Parliament has banned fox hunting–actually, using dogs to hunt any wild animal–throughout England. This follows a heated campaign, which the pro-hunting forces lost despite the superior pulchritude they brought to the effort.
On the first weekend after the ban went into effect, thousands of hunters took to the fields in protest; the Washington Times reports.
Many hunters claimed to be staying within the law by not actually pursuing foxes, although it was not clear how they communicated that intention to the hounds. Others boldly challenged the new law. Anti-hunting activists were out in force, too:
Warren Ball, a hunting opponent, came with a video camera to record any breaches of the law. “The majority of the public thinks this is a cruel thing and should be banned. I’m here to make sure that happens,” Mr. Ball said.
For the pro-hunting side, too, the issue is one of principle:
Tim Leach, 25, a trainee lawyer, said he came out because it was a civil liberties issue. “It’s class war really,” Mr. Leach said. “I shoot, and that’s going to go next. People feel very strongly about it, and there will be civil disobedience.”

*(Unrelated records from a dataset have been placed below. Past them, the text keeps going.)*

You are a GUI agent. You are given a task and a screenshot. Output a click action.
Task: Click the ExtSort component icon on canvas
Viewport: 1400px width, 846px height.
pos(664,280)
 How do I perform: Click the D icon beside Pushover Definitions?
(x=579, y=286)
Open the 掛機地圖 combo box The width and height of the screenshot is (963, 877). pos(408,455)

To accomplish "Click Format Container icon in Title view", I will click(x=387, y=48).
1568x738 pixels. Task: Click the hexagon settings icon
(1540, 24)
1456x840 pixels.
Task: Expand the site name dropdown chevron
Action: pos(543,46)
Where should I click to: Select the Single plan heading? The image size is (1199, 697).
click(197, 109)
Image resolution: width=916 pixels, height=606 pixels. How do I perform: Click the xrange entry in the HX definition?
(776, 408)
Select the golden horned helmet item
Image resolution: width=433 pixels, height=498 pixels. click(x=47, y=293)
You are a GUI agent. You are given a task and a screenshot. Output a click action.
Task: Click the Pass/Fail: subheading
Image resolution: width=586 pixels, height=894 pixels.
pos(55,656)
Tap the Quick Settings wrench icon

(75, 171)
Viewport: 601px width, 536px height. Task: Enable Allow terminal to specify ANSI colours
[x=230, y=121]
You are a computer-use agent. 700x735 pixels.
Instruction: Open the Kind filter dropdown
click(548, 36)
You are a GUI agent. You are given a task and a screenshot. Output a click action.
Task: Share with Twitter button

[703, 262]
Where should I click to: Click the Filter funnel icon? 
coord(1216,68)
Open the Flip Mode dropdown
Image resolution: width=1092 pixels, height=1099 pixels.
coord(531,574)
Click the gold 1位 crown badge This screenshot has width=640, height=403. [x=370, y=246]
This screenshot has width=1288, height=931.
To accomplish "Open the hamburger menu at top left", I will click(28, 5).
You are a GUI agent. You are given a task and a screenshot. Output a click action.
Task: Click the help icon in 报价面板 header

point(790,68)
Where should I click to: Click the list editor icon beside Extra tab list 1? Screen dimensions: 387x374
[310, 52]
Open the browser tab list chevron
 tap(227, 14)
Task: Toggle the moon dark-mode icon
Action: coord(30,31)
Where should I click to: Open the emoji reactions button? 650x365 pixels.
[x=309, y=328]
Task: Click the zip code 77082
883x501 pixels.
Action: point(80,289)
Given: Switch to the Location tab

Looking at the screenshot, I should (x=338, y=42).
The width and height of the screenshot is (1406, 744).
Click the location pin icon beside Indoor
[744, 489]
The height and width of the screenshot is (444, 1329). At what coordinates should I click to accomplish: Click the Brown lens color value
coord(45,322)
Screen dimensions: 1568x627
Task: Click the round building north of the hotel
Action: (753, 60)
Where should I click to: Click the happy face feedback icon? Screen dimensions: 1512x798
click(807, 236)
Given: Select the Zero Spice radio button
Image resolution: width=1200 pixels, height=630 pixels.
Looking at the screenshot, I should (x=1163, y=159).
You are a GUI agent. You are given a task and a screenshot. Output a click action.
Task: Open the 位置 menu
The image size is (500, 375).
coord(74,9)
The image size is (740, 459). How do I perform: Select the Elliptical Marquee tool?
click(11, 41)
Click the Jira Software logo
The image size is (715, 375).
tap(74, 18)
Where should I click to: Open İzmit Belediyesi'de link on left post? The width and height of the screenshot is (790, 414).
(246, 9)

Leach’s belief that the anti-hunting forces are just getting warmed up is undoubtedly correct; as another hunter quoted by the Times observes, some of the hunting opponents “would protest the opening of a meat pie.”
This is one time when we can say “It can’t happen here,” and really mean it. America’s hunters are too powerful; I suspect they’re also better armed than their English counterparts. I think it’s time for the NRA to open a branch in England.